From egg to adult: Two-lined salamander

LEAH CONWAY
Blacklick Woods Seasonal Naturalist

As adults, two-lined salamanders no longer need their feathery gills, but must still remain wet in order to properly absorb oxygen through their skin since they don’t have lungs. Photo Leah Conway

Two-lined salamanders are a common sight in Ohio streams and woodlands, if you know where and when to look. Most activity occurs the first hour after dark, when these nocturnal amphibians leave their favorite crevices under cobbles, boulders and logs in aquatic environments, or logs and burrows in terrestrial habitats. While on the prowl, adults will hunt wood roaches, worms, millipedes and centipedes, flies, arachnids, beetles, snails, and so much more.

Larval two-lined salamanders lack the yellow color they display as adults. Photo Leah Conway

Larvae, on the other hand, will remain in the stream they were born in until dropping their gills and metamorphosing into adults after two to three years, all the while consuming aquatic macroinvertebrates on the bottom of the slow-moving pool they find refuge in. But let’s not get ahead of ourselves! Before any of this can occur, two-lined salamanders must first hatch from their eggs.

Two-lined salamander eggs on the underside of a flat rock temporarily pulled from the stream.

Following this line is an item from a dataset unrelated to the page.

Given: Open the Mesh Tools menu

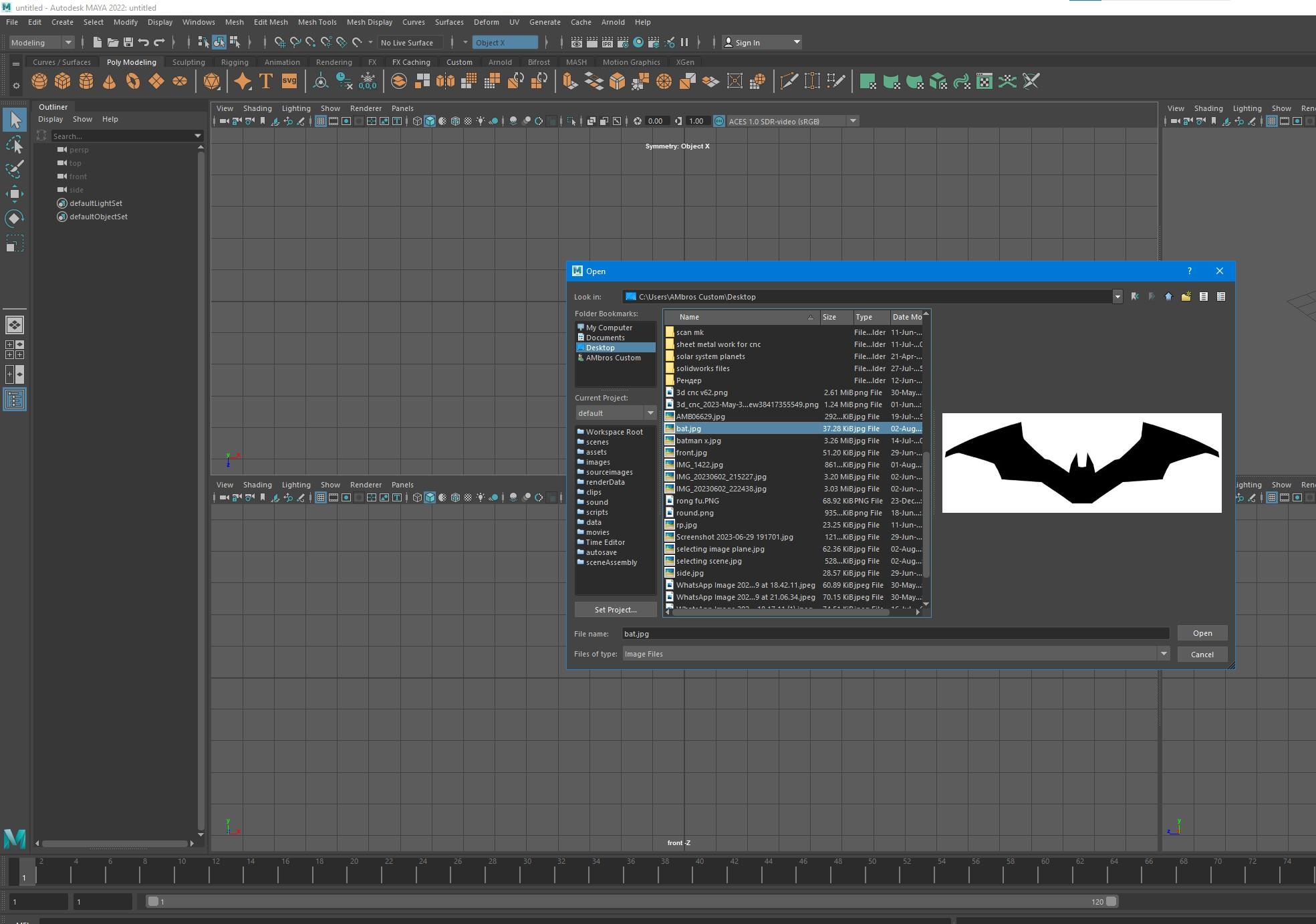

Photo Leah Conway

A female will lay her eggs, one every three minutes, on the bottom of a large rock in a stream that holds water for all or most of the year. There, she will guard them until they hatch two to 10 weeks later. After hatching, they will absorb their yolk sac, and then begin hunting for their own food while attempting to evade predators such as fish, crayfish and other salamanders.

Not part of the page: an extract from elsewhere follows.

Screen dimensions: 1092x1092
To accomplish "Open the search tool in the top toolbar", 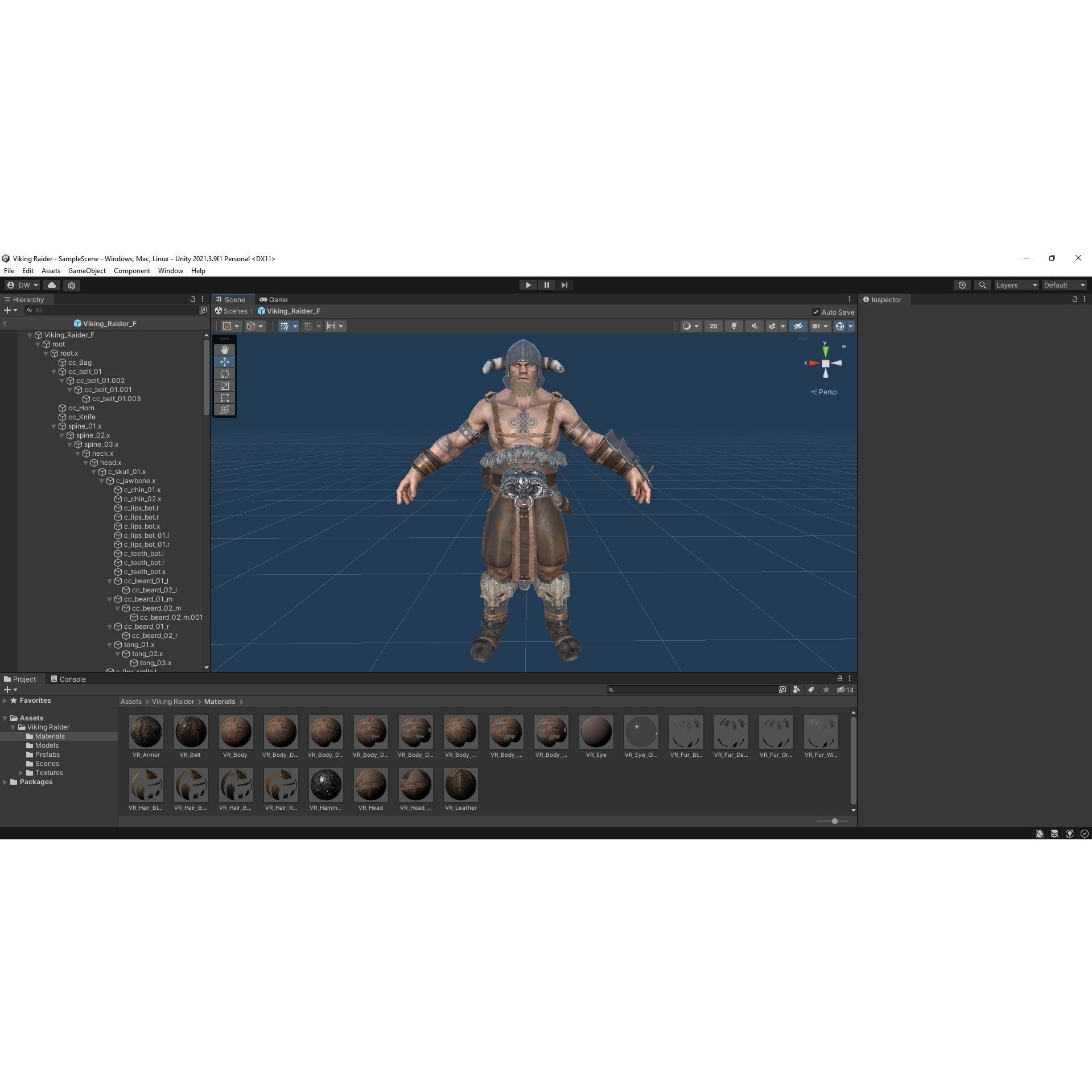I will [982, 285].
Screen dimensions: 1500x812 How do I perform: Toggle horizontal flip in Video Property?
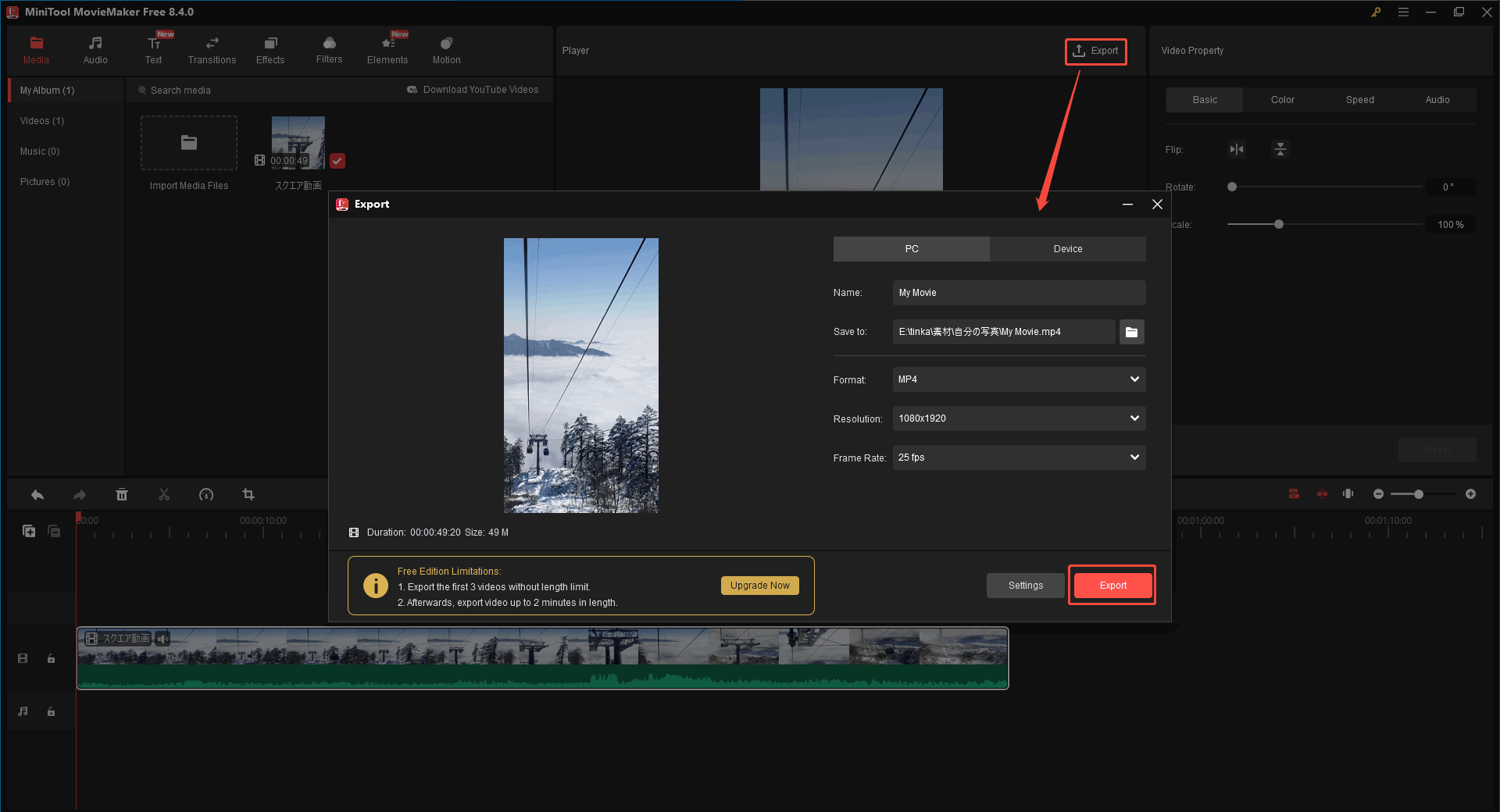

Adult life involves awaiting sexual maturity, which is reached at three to four years old, mating, avoiding detection by owls and snakes, and possibly undergoing a seasonal migration. After an adult breeds in March or April, it will, if climate demands, migrate from the streams where reproduction occurs and live in the forest by June. There, it will live under logs, and come winter, will burrow up to 31.5 inches into the soil.